Who else would you like to know about?
Whom! Whom! not Who!
There actually was a great Chinese actor named Wang Whom
who immigrated to the United States in the mid-nineteenth century
and found fame and fortune in the theaters of San Francisco
due mainly to his ability to allow his head to detach
from his body and float up and disappear into the dark
The curtain would close to great applause
and when it opened his head was back
but his body was in two halves split right down the middle
Wang Whom never revealed his magic secrets
even to the beautiful young women who lined up toward him
like iron filings toward a magnet
powerful enough to lift President Stove out of his chair
and give him life again as a mountain
struck repeatedly by lightning
That is all you need to know about Wang Whom

Now for some commentary on things that are always horizontal
The earth is always lying down on itself
and whirling
It is totally relaxed and happy to let everything happen to it
as if it were the wisest person who ever lived
the one who never got up from bed
because the bed flew around everywhere anyone would want to go
and had arms and hands and legs and feet
that were those of the wise horizontal bed-person

Lines indicating very fast movement are horizontal
because the horizon is so fast it is just an idea:
Now you see it now you are it
and then 99 per cent of every beautiful thing you ever knew
escaped and went back out into the world
where you vaguely remembered it: your mother's smile
in the glint of sunlight on the chrome of a passing car,
her tears in a gust of wind, her apron in the evening air

as if she were a milkmaid standing in Holland
with those silver and gray clouds billowing across the sky
over to scarlet and burning violet tinged with gold
just for her and that one moment.

You are next in line, which is exciting,
which is why life is exciting: every moment is another line
you're next in. Or maybe not, for what about when
you don't know what "line" is and "next"? A goat
comes up close and stares at your sleeping face.
The instant you wake up it turns into a statue
that starts out a goat and ends up a banjo,
something you can neither milk nor play.
But it doesn't matter because you started out a man
and ended up a pile of leaves in a different story.
In the library the other piles are saying Shush, they know
it is late autumn, they can tell by the ruddier cheeks
of the girls who come in and, when they see their books are overdue,
stamp their feet in a fit of pique.
They are so cute
that some of the leaf piles shamble across the floor toward their dresses,
but the girls laugh and throw their hair around and dash away.
If only you weren't a pile of leaves, you would run after them and
     throw yourself on them
like a miracle!

That's what it used to be like to be fourteen and surrounded
by miracles that never happened.
At fifteen the miracles started to crackle and at sixteen
they were positively scary—Look, a miracle on the ceiling!
By seventeen a miracle was a car you could ride in
and then one year later drive beyond the limits of consciousness.
The tapioca pudding was there.
You ate it.
The tapioca pudding was gone
but there too.
May I have some more anything?
Why, my fine young man, you can have anything
you want.
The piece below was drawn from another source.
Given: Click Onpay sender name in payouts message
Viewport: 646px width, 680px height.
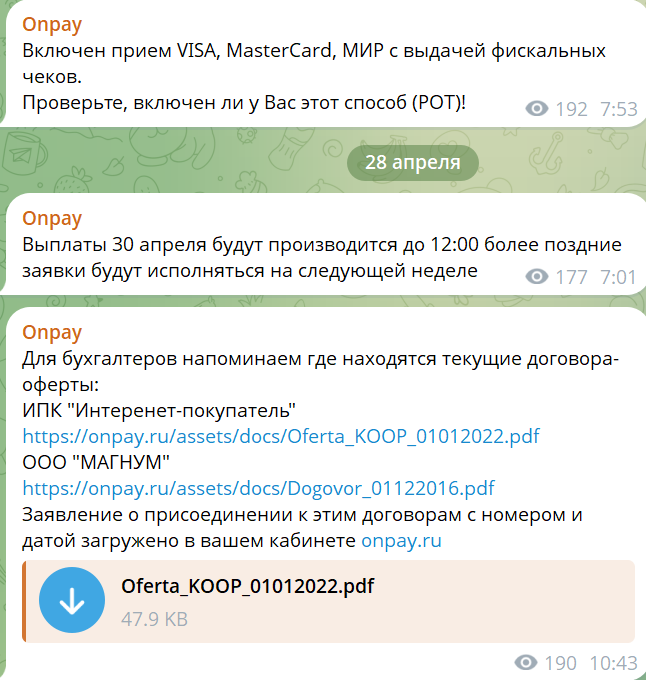Looking at the screenshot, I should pyautogui.click(x=52, y=219).
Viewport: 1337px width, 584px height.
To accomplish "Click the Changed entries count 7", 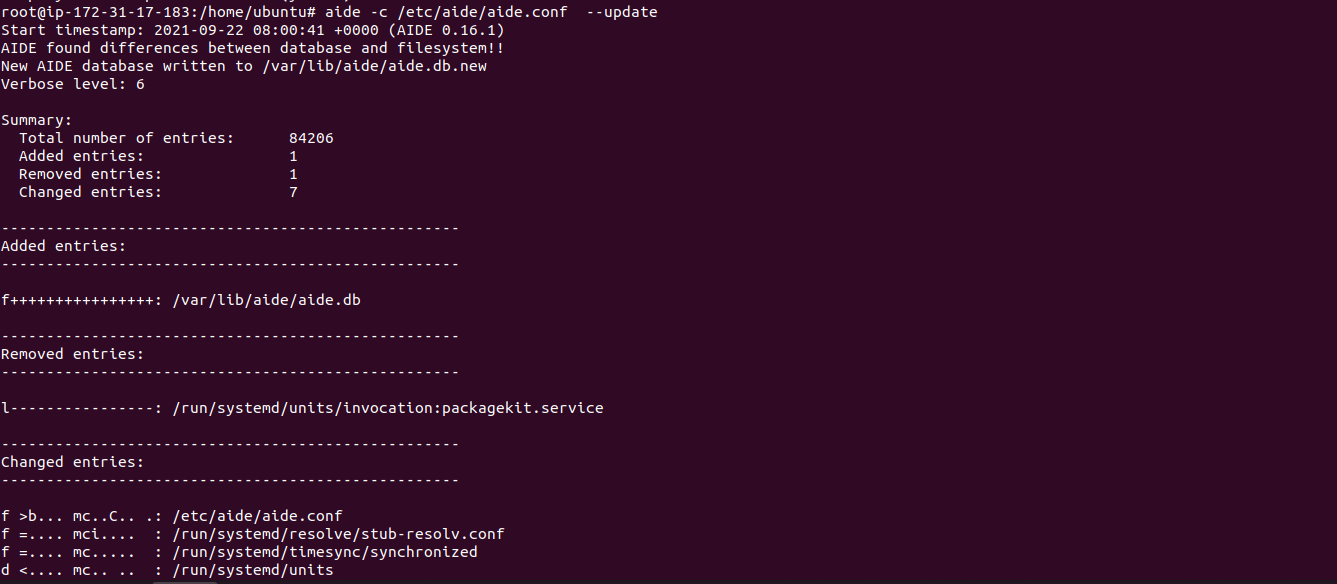I will 293,192.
Here, have this mountain!
Oof, it's too heavy! Do you have a smaller one?
No, only a larger one.
Then no mountain will I have today
and as for the future I cannot say
because I have no idea where I would ever put a mountain.
But, young man, you will become President Stove!
I will? But I don't want to be a president or a stove,
I want to glue a president to a stove.
Then go right ahead. Here is the glue.
Now go find a president and a stove.




All rights reserved. Reprinted with the permission of the author.

On "Method"

My poem grew out of my thinking about a new dishwashing soap that I had discovered in a supermarket, a nicely colored liquid in a curvy bottle with an unusually abstract name—Method—which I associated with Descartes' Discourse on Method. At that time I was pondering the introduction I was writing for the Library of America edition of Kenneth Koch's Selected Poems. The confluence of discovery, the beautiful soap, Descartes, and Kenneth seems to have made me want to write.